Do the actual analysis for the resistor solution and you may be surprised how hard it is to guarantee an accurate LED current unless you have a lot of voltage to drop over the resistor. For example (made up numbers to show the point):

Nominal design:
Vsupply = 5.0V
Vf=3.0V
R = 133 ohms
Iled = 15mA

Worst case max current:
Vsupply = 5.0V + 4% (typical 7805-style linear reg) = 5.2V
Vfled = say 2.6V
R = 133 ohms - 5% = 126 ohms
Iled = 20.1mA

Worst case min current:
Vsupply = 5.0V - 4% (typical 7805-style linear reg) = 4.8V
Vfled = say 3.4V
R = 133 ohms + 5% = 140 ohms
Iled = 10.0mA

So suddenly 12.0mA to 18.0mA starts looking appealing.

Note that far too often, LED Vf range is not properly rated at all (only typical condition given). Also note even if the min,max range is tabulated, it's only the unit variation at a specific temperature, and you need to add the temperature coeff on the top.

Though, all of this likely won't matter. The backlight brigthness is not that different at 10 or 20mA. Just make sure you won't exceed the maximum.

But clearly, if you do this analysis with the 3V3 supply, it's a definite no-go. It may still practically work, especially for one-off, but that's design by luck. That's why I tend to drive blue, white, or high-brightness green LEDs that require Vf=3V-ish, using the 5V tolerant open-drain IO pins; red, yellow etc. at below 2V work fine with a series resistor from the 3V3 output.
Chalcogenide:
I think you could just run the LED with the anode connected to the +5V supply, and its cathode via a resistor to your MCU IO pin.

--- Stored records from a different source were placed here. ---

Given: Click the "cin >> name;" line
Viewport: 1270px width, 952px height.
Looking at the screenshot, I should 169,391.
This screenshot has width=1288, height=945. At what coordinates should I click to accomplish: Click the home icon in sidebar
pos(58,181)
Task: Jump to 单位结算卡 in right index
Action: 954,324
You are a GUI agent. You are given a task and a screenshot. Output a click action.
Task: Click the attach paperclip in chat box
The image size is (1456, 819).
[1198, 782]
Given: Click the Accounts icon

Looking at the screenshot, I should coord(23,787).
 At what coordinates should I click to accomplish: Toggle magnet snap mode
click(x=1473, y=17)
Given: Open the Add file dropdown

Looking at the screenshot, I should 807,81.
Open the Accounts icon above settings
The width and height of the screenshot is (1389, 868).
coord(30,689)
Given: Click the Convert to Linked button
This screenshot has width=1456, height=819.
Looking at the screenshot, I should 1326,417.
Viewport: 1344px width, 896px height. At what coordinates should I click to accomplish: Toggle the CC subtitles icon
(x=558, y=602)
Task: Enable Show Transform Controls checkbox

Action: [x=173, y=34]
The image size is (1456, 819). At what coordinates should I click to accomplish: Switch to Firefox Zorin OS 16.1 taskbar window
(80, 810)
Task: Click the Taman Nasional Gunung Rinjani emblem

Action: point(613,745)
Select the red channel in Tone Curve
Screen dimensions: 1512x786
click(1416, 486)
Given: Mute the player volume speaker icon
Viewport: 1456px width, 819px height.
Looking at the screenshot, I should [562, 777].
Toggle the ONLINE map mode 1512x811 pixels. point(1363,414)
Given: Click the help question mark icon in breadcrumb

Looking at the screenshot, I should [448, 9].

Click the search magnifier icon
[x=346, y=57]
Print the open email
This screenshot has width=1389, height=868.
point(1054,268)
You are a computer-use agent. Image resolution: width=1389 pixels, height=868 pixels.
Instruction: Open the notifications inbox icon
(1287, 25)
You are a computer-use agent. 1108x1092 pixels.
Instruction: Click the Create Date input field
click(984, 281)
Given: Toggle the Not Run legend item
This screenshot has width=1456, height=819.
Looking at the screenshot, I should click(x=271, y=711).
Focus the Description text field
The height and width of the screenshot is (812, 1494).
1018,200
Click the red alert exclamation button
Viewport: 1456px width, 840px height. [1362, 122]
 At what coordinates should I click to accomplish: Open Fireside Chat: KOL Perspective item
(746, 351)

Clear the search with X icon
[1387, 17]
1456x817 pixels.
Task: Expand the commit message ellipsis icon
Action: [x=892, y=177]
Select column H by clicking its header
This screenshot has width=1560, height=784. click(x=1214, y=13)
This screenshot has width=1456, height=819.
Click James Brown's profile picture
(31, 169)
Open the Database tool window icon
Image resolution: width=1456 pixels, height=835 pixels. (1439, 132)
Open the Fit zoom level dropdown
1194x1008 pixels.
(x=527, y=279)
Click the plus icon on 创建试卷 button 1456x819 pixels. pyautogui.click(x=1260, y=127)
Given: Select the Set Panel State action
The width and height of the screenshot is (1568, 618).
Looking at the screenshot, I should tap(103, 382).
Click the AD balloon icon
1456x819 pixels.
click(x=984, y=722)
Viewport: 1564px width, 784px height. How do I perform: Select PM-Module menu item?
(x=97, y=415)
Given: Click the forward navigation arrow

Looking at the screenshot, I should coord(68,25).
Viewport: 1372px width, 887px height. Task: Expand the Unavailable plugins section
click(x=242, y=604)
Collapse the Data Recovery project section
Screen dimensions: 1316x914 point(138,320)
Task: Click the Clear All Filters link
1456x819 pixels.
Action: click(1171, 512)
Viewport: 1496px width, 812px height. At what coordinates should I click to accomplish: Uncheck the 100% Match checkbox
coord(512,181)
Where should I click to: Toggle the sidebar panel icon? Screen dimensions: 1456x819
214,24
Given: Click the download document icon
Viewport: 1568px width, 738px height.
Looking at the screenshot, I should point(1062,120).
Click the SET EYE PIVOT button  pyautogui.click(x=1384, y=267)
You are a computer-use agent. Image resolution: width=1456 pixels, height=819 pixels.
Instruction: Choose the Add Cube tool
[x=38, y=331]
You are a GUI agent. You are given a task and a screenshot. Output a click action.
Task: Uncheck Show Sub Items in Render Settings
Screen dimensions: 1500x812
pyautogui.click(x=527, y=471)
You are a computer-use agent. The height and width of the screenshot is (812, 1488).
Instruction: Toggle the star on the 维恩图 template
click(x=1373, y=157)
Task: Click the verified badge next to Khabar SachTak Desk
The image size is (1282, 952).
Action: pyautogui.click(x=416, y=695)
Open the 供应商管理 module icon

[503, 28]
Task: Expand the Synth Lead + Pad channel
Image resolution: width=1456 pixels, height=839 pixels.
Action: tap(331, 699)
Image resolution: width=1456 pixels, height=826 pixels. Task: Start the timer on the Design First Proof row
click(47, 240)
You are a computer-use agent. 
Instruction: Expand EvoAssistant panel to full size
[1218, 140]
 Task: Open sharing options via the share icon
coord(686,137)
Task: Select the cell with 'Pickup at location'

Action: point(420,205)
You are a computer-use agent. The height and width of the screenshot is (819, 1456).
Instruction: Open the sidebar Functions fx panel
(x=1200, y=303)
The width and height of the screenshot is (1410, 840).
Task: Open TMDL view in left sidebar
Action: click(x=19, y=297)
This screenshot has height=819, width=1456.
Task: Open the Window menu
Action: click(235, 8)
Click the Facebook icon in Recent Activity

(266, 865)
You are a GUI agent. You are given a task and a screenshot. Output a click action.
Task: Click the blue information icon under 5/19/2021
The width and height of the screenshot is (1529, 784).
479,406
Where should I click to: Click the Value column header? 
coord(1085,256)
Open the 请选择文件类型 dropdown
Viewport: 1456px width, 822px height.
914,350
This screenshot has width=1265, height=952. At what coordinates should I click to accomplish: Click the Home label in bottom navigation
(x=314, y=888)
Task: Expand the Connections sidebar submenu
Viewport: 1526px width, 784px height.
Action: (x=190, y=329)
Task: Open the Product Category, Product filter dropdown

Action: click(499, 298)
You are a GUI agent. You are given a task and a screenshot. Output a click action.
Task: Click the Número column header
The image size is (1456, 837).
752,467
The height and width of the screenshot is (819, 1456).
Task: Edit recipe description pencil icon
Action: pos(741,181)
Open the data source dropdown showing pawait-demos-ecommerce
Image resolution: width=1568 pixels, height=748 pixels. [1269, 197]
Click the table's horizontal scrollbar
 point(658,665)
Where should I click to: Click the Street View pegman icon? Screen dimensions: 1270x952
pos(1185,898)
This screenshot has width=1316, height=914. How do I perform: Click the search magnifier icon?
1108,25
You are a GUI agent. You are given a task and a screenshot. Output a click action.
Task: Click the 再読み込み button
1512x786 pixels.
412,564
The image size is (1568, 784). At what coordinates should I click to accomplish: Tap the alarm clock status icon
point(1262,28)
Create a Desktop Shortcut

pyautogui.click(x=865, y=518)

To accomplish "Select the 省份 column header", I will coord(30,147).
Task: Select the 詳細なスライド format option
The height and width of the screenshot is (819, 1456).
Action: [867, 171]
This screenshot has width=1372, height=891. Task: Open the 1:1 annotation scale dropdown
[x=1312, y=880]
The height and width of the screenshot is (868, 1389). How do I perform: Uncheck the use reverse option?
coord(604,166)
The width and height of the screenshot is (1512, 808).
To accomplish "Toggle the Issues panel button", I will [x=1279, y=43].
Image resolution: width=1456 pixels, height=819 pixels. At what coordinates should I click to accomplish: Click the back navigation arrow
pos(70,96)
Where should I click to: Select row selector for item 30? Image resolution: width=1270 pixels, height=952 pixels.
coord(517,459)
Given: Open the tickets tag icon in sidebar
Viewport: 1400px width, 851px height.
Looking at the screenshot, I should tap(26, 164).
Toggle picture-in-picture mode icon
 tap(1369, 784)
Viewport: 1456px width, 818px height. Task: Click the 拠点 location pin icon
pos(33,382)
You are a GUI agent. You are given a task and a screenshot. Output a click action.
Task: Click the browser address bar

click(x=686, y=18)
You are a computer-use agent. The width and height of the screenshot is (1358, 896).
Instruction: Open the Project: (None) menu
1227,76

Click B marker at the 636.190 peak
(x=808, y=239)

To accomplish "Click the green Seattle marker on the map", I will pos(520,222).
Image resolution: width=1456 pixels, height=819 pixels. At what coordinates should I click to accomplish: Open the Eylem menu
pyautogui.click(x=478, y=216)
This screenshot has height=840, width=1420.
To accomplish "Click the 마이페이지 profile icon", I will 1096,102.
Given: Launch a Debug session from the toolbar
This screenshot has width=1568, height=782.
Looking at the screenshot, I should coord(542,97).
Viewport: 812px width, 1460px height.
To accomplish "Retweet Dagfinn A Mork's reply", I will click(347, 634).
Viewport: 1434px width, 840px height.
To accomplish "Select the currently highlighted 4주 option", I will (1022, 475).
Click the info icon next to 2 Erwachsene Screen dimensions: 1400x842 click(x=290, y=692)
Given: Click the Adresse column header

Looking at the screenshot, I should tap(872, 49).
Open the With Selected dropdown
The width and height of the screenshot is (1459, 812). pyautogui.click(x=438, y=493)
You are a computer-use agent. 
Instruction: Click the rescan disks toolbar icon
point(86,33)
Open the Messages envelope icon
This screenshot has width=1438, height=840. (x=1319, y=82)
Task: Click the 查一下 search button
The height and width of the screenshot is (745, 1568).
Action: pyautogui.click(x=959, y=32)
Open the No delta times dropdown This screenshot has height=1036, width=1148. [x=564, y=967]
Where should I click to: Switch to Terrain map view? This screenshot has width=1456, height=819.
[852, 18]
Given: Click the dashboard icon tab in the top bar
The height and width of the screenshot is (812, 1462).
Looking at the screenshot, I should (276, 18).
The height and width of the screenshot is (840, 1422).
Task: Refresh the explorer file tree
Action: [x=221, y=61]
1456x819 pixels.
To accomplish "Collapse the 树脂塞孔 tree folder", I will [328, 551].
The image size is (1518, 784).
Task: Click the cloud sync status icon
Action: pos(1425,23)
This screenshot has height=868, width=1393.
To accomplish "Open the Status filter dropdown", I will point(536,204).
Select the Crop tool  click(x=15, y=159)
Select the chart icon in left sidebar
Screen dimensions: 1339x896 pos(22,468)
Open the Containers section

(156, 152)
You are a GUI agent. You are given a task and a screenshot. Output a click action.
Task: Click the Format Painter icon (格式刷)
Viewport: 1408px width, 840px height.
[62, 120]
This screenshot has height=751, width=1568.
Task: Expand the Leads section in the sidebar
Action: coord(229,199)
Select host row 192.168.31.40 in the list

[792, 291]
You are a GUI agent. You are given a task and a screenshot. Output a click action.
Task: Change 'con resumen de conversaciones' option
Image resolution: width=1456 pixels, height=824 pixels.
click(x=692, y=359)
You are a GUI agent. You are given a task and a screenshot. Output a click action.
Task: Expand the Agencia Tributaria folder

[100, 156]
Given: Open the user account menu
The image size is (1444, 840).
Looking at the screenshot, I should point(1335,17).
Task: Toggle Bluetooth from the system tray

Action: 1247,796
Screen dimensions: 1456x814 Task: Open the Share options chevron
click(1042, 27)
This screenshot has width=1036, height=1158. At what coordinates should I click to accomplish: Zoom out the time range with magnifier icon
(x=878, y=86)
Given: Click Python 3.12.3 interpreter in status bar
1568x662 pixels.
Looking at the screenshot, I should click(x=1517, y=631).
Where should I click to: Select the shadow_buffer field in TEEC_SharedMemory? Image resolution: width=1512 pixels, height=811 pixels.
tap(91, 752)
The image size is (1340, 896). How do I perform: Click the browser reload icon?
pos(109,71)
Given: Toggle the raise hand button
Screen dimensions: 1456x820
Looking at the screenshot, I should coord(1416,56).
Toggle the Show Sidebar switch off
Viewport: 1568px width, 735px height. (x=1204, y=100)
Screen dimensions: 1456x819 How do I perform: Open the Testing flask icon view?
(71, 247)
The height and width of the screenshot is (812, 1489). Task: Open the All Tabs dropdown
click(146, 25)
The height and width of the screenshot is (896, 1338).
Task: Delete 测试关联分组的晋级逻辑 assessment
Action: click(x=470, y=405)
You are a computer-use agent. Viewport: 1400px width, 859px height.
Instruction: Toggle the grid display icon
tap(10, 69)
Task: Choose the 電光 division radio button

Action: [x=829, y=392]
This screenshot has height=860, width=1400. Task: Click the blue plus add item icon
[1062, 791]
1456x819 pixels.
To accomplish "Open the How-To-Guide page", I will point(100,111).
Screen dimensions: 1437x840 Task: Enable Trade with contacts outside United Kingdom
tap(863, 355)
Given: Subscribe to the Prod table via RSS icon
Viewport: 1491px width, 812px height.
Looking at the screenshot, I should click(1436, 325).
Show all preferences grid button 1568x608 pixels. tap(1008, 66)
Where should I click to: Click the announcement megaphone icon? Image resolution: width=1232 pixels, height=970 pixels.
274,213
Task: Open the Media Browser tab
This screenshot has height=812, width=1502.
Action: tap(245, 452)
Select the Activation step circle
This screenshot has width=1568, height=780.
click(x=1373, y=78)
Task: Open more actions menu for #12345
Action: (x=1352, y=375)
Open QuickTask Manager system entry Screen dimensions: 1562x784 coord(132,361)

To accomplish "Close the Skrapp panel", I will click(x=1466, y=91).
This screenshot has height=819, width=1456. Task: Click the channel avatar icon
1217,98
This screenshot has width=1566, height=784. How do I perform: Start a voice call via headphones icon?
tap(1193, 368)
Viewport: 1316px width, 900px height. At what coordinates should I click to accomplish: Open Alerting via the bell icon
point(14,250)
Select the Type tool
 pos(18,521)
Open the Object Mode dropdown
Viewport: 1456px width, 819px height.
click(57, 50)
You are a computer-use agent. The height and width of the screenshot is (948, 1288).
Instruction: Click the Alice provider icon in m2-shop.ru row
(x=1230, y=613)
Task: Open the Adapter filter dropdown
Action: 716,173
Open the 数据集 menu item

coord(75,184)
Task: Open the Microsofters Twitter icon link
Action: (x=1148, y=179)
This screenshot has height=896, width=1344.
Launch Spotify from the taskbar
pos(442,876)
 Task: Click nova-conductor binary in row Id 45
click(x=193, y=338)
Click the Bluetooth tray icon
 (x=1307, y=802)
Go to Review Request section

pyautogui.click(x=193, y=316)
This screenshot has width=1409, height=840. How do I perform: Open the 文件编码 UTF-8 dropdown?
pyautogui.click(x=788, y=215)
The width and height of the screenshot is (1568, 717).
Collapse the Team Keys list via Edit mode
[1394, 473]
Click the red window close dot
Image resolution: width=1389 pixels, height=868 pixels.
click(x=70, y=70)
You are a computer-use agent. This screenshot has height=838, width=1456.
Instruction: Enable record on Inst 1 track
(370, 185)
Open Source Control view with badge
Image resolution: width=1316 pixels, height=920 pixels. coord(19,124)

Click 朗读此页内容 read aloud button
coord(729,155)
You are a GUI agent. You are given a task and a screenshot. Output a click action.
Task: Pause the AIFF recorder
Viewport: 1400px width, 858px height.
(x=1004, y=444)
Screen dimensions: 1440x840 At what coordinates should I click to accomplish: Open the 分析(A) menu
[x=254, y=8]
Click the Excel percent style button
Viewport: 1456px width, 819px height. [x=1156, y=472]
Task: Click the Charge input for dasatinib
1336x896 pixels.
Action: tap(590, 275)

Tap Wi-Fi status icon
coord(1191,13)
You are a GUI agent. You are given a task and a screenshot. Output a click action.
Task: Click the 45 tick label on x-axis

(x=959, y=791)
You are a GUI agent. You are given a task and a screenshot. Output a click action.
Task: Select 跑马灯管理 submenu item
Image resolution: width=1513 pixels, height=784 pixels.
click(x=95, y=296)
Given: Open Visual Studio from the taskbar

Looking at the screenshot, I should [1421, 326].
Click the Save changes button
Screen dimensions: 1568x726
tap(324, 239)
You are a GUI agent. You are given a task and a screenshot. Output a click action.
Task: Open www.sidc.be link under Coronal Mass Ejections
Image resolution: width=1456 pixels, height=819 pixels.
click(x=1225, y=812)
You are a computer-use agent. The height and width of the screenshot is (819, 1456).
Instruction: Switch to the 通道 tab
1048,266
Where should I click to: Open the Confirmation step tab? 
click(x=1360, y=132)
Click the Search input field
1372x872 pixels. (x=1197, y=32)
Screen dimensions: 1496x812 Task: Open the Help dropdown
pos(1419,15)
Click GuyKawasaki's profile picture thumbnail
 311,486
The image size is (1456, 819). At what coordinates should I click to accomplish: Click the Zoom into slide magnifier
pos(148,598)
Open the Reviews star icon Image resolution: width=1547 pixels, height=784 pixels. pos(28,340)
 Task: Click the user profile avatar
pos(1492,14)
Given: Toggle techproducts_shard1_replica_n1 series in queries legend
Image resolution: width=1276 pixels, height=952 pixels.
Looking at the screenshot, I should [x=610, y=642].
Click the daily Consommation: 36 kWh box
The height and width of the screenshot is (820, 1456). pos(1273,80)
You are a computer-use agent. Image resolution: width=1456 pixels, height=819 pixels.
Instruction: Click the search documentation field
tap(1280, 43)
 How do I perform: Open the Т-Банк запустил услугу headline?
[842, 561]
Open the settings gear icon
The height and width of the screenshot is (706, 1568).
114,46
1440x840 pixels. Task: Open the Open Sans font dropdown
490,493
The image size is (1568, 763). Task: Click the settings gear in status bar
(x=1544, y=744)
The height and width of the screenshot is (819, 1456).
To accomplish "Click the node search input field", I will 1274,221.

If you set your output high, at 3.3 V, the LED will stay OFF (it's only seeing a 1.7 V forward voltage, nowhere near enough for it to emit any sort of measureable light output) and your IO pin will be kept at 3.3V which is safe; to turn on the backlight, just set the pin low. You don't necessarily need open-drain, 5 V tolerant pins to get this to work, as long as the rest of your circuit on the 3.3V rail draws more current than what leaks through through the LED when OFF (otherwise the voltage on the 3.3V rail may rise, potentially causing issues. But that's quite unlikely with a single LED driven this way).
3dgeo:
@Siwastaja:

Very good point indeed!

If I remember correctly absolute max is 25mA.
My project will be powered by USB.
Actually I have IS31FL3741 LED matrix driver on the PCB, but I can't use it cos it's a matrix driver...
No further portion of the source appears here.